Only the lines from the line containing "Task: Go back with the Back button" to the end of the material belong in the copy; set them down exactly, without pictures.

-------------------------

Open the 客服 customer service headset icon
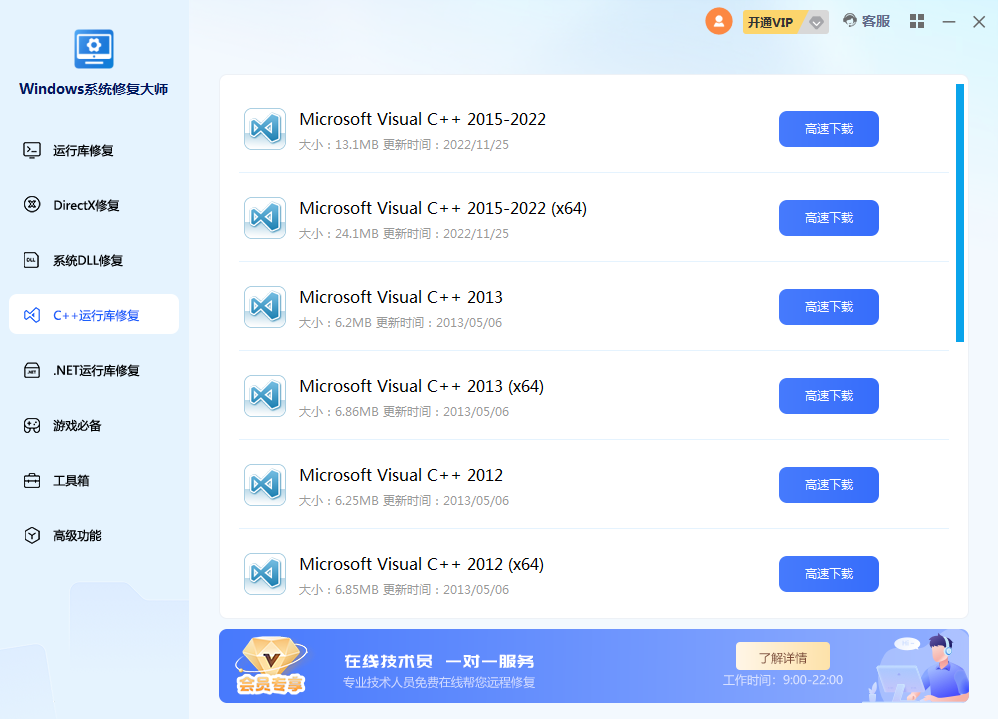 click(x=850, y=21)
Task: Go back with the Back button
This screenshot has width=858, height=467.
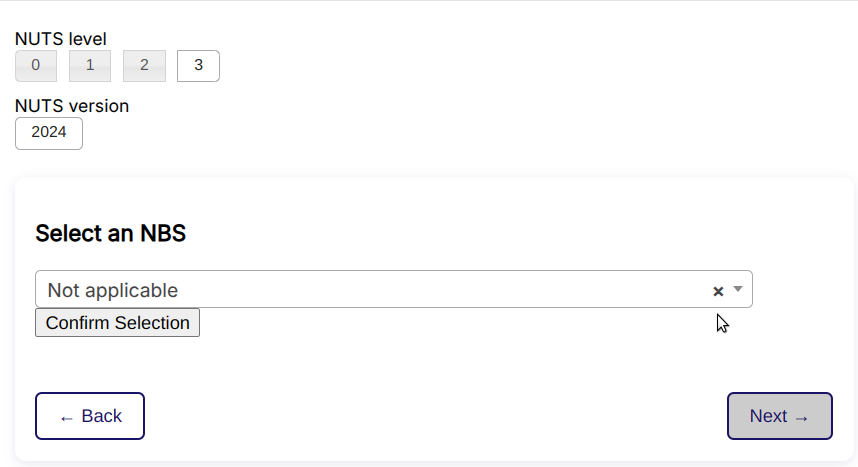Action: 90,416
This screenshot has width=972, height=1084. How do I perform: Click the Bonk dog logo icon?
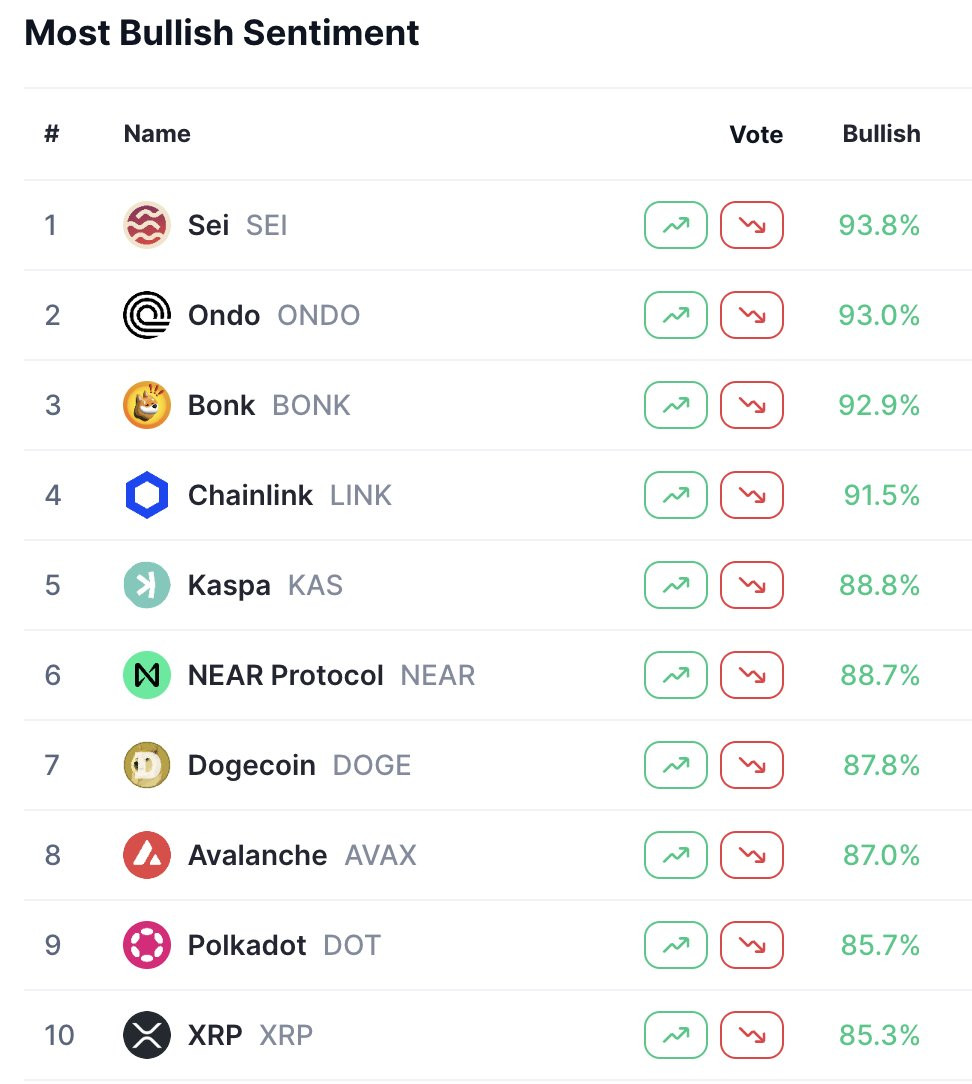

-------------------------

_Exercise output_:
Task: Go back with the Back button
This screenshot has width=858, height=467.
Action: 90,416
This screenshot has width=972, height=1084. How do I perform: Click the Bonk dog logo icon?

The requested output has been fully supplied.